### Exercise instructions
Please give back word for word the lines of the material below between the line containing "Open the 首页 dropdown menu" and the line containing "The width and height of the screenshot is (798, 532).", inclusive.

### Records for the exercise
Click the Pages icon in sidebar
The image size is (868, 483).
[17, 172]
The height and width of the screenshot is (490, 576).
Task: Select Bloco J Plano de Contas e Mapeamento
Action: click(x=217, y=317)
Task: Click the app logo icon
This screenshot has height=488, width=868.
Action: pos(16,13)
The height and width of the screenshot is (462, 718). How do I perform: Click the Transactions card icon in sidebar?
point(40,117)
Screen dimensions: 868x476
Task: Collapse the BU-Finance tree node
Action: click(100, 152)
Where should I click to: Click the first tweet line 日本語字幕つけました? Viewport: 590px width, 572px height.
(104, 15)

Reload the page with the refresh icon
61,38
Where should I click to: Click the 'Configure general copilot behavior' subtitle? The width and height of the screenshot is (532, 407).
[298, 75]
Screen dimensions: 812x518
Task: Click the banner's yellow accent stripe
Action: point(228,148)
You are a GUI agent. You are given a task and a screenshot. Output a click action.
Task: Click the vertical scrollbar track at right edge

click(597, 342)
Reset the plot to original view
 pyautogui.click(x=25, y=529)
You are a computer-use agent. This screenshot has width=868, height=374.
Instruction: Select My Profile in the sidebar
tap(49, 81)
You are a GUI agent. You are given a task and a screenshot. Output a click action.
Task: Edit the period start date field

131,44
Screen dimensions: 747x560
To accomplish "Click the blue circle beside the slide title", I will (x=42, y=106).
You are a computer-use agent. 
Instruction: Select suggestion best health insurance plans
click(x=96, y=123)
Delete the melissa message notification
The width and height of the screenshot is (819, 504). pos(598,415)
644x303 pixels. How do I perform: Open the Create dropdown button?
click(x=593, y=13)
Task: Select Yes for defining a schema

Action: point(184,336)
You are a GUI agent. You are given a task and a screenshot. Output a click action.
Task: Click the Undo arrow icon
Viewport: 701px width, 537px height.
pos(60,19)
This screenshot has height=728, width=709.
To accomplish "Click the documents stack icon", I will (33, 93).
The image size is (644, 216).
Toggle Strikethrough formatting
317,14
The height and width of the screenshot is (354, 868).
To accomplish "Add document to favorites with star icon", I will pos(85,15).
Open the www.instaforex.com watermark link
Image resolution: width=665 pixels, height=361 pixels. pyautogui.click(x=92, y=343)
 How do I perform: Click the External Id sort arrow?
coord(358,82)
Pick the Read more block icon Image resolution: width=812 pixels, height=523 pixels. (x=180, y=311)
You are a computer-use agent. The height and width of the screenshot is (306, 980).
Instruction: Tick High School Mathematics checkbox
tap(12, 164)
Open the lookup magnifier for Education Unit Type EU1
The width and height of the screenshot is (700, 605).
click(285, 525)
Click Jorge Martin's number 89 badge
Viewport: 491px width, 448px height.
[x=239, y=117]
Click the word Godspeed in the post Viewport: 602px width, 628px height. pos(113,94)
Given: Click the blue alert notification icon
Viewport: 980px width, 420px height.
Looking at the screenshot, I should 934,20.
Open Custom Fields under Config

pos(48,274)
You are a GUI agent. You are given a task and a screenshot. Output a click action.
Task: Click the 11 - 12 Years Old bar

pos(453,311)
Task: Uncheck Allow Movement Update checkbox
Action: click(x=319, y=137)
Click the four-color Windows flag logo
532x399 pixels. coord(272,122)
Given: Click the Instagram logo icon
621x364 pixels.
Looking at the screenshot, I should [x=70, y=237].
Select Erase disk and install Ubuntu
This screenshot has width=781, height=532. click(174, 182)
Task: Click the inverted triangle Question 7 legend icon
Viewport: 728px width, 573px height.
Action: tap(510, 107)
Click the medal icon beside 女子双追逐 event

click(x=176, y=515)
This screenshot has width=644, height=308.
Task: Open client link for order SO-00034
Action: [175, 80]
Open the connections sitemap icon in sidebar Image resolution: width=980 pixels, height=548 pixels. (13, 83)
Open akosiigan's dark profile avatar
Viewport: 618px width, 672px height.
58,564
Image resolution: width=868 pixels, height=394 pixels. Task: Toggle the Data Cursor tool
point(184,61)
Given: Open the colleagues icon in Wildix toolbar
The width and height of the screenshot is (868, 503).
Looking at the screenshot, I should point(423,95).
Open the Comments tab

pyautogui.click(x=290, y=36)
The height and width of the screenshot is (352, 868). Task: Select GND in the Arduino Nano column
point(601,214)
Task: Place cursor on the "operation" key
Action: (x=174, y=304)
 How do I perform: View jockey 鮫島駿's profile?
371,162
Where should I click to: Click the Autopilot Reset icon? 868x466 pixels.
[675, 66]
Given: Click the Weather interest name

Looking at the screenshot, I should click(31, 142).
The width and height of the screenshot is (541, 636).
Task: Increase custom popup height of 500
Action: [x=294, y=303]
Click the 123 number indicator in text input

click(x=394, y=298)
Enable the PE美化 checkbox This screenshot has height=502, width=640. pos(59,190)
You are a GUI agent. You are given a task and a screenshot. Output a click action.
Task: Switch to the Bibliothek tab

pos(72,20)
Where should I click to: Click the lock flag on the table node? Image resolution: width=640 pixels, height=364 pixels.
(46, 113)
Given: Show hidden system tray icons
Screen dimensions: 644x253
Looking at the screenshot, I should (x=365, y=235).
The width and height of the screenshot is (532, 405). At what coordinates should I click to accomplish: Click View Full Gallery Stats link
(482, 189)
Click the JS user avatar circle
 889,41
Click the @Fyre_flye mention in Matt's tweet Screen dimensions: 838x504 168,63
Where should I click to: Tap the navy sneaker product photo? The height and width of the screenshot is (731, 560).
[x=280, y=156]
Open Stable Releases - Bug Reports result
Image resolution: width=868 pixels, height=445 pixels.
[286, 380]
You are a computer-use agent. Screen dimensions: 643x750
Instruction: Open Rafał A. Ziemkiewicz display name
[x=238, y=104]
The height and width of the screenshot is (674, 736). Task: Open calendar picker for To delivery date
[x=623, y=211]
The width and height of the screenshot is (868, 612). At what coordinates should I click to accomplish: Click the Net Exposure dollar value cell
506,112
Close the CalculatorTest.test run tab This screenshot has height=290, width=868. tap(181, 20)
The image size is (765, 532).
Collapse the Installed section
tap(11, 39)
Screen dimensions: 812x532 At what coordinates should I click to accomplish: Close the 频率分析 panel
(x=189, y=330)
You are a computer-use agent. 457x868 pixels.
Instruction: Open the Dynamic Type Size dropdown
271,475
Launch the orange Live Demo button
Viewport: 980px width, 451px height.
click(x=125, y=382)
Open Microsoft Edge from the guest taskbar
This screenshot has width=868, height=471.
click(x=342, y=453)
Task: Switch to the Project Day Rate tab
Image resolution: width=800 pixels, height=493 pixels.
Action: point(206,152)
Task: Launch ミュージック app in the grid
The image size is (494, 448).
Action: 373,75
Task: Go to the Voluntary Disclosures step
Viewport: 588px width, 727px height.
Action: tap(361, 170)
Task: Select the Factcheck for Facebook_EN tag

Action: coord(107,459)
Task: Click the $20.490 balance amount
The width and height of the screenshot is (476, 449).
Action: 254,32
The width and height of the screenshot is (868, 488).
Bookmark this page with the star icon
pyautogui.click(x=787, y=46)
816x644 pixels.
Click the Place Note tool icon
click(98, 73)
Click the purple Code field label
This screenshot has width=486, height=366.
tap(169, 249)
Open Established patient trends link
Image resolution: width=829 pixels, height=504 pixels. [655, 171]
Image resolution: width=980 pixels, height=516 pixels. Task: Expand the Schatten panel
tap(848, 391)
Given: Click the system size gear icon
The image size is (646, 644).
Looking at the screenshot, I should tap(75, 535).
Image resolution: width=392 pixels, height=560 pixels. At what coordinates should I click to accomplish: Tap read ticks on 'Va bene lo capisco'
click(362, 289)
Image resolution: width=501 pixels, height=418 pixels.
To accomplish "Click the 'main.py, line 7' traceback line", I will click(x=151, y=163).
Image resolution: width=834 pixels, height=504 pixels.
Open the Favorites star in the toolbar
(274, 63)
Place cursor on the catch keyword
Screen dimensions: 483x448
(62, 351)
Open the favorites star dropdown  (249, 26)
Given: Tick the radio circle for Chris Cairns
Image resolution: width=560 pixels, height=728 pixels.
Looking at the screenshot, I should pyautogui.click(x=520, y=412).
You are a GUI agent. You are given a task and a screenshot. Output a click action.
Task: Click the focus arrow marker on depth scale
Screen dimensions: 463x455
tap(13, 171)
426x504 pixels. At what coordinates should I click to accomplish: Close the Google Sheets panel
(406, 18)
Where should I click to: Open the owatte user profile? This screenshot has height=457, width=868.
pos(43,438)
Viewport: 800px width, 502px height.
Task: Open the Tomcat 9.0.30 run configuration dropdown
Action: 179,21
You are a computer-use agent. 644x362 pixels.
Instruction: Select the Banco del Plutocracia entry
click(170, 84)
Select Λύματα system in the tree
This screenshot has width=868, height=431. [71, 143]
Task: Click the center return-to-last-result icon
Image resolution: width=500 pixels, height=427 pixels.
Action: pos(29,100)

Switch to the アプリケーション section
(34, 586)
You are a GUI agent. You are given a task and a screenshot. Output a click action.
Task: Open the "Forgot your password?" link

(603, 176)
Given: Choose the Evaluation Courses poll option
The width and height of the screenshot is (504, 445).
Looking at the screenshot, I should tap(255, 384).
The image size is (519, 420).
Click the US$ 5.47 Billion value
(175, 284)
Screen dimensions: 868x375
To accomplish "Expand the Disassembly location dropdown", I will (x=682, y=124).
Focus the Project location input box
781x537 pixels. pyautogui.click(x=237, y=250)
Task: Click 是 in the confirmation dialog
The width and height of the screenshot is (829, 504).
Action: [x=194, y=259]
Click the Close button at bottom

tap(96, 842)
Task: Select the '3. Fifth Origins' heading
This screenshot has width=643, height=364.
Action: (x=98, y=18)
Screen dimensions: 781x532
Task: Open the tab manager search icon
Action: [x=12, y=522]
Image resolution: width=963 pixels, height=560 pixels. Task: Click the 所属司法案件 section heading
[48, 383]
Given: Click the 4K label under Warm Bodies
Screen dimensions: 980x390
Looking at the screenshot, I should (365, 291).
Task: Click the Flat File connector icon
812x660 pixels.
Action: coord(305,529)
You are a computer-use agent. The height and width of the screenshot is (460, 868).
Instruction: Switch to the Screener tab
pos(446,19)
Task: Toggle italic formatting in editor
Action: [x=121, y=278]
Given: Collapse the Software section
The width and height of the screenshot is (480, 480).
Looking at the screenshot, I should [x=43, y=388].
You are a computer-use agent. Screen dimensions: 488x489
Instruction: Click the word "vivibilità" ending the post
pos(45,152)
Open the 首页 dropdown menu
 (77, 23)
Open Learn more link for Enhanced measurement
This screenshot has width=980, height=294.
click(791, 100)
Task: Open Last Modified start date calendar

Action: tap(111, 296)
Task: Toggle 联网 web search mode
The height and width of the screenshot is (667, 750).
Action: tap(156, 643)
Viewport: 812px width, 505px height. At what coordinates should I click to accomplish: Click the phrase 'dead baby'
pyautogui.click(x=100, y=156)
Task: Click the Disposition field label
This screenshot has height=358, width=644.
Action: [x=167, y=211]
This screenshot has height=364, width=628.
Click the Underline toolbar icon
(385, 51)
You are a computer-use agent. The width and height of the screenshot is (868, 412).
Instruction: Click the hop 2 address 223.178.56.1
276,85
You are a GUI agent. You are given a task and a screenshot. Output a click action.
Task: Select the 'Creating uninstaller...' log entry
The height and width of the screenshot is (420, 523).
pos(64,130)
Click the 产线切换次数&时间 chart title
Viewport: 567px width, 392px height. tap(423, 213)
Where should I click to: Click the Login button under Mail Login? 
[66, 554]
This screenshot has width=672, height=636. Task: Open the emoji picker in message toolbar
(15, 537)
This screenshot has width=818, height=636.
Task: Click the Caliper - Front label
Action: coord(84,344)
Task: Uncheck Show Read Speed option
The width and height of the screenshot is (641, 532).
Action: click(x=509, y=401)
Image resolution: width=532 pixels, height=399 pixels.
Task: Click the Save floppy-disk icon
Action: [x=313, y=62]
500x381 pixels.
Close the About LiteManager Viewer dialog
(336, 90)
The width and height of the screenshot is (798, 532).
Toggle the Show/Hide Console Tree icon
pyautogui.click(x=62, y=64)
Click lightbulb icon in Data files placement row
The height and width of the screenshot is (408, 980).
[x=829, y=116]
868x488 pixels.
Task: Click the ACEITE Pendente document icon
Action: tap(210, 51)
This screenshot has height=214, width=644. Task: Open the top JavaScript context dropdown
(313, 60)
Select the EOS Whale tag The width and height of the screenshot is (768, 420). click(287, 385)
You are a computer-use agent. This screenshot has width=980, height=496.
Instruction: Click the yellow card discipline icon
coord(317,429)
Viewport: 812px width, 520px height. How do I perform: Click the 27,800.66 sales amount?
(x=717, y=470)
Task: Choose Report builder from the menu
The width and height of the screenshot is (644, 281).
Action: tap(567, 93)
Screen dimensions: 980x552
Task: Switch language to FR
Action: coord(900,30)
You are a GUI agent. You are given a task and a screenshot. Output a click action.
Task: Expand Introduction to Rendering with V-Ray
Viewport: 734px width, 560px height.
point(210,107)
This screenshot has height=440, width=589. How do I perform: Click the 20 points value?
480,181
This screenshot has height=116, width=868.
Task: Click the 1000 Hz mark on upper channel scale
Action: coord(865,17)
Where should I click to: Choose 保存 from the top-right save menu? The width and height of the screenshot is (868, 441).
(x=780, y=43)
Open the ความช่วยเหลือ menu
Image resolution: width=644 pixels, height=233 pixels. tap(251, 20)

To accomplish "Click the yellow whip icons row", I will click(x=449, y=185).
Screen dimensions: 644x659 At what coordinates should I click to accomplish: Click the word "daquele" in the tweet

### Result of the task
Open the 首页 dropdown menu
 (77, 23)
Open Learn more link for Enhanced measurement
This screenshot has width=980, height=294.
click(791, 100)
Task: Open Last Modified start date calendar

Action: tap(111, 296)
Task: Toggle 联网 web search mode
The height and width of the screenshot is (667, 750).
Action: tap(156, 643)
Viewport: 812px width, 505px height. At what coordinates should I click to accomplish: Click the phrase 'dead baby'
pyautogui.click(x=100, y=156)
Task: Click the Disposition field label
This screenshot has height=358, width=644.
Action: [x=167, y=211]
This screenshot has height=364, width=628.
Click the Underline toolbar icon
(385, 51)
You are a computer-use agent. The width and height of the screenshot is (868, 412).
Instruction: Click the hop 2 address 223.178.56.1
276,85
You are a GUI agent. You are given a task and a screenshot. Output a click action.
Task: Select the 'Creating uninstaller...' log entry
The height and width of the screenshot is (420, 523).
pos(64,130)
Click the 产线切换次数&时间 chart title
Viewport: 567px width, 392px height. tap(423, 213)
Where should I click to: Click the Login button under Mail Login? 
[66, 554]
This screenshot has width=672, height=636. Task: Open the emoji picker in message toolbar
(15, 537)
This screenshot has width=818, height=636.
Task: Click the Caliper - Front label
Action: coord(84,344)
Task: Uncheck Show Read Speed option
The width and height of the screenshot is (641, 532).
Action: click(x=509, y=401)
Image resolution: width=532 pixels, height=399 pixels.
Task: Click the Save floppy-disk icon
Action: [x=313, y=62]
500x381 pixels.
Close the About LiteManager Viewer dialog
(336, 90)
The width and height of the screenshot is (798, 532).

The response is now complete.